Dallas woman’s attorneys say case may set Texas precedent
The last time Kristie Vowels saw her daughter was on April 25, 2007. And whether she ever will have the legal right to see the nearly-4-year-old child again depends on the 5th District Court of Appeals’ decision in what Vowels’ attorneys said could be a precedent-setting case.
Vowels filed the lawsuit seeking joint custody, and later, the right to adopt the girl — whose name is being withheld to protect her privacy — on May 23, 2007, less than a month after the child’s biological mother and Vowels’ former partner, Tracy Scourfield, cut off Vowels’ contact with the girl.
Judge Tena Callahan in Dallas’ 302nd District Court dismissed the suit, for lack of standing, on April 4 this year, and on April 29 Vowels’ attorneys, Michelle May O’Neil and Susan Vrana, filed papers appealing that ruling.
But, O’Neill said, the appeals court isn’t likely to take any action for at least six months.For Vowels, that six months seems, she said, like an eternity.“I think I am still in disbelief that I am having to fight to see my child,” Vowels said. “My daughter deserves equal rights and equal protection. She deserves to have two parents raise her.”

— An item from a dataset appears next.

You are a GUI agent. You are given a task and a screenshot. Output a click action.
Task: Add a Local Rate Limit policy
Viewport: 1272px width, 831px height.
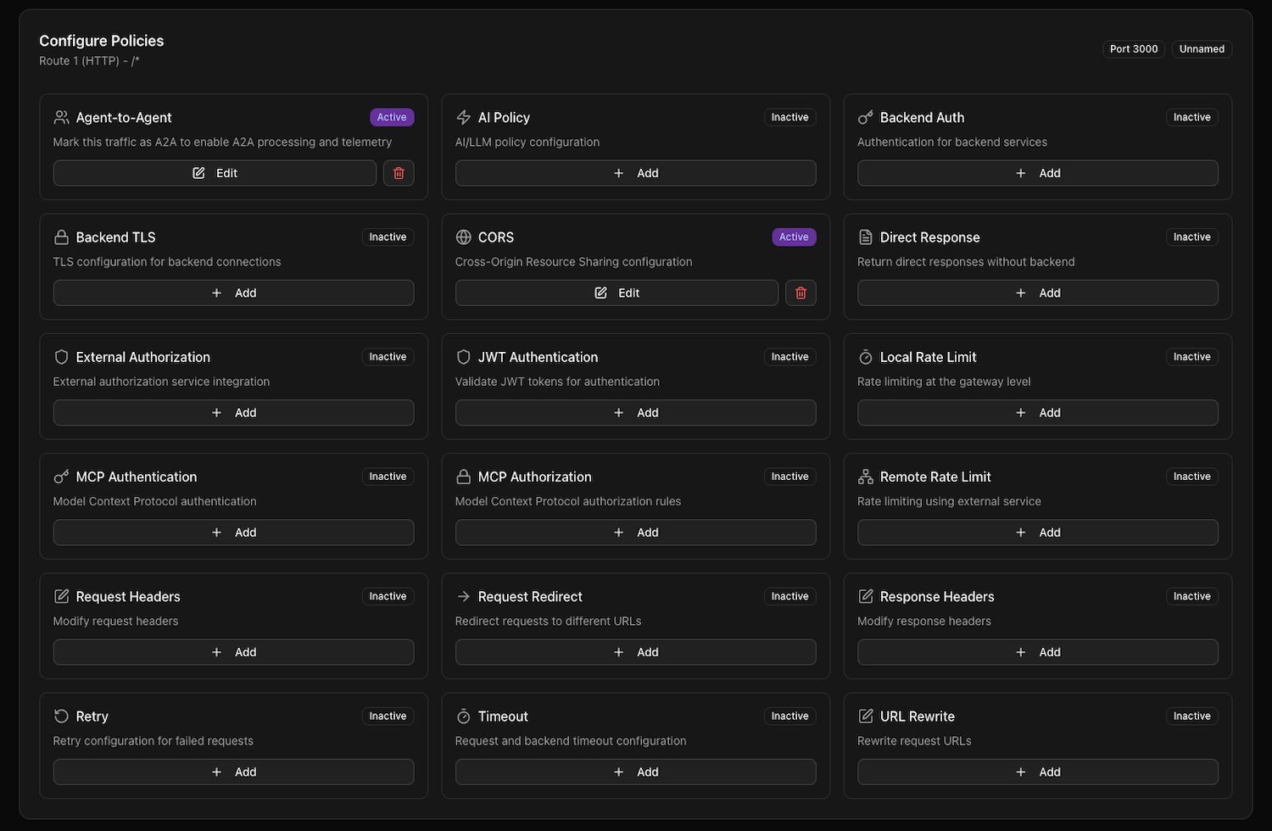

Scourfield did not return a call seeking comment. Her attorney, Paul Brumley, declined comment through an e-mail.
According to information provided by Vowels and her attorneys, Vowels and Scourfield moved in together in December 1998. After several years of discussion and several sessions with a therapist, the two women decided to have a child through artificial insemination, with Scourfield as the biological mother and sperm from an anonymous donor.
The child was born May 21, 2004. She was given Vowels’ first name as her middle name, and her last name was a hyphenated combination of her mothers’ last names.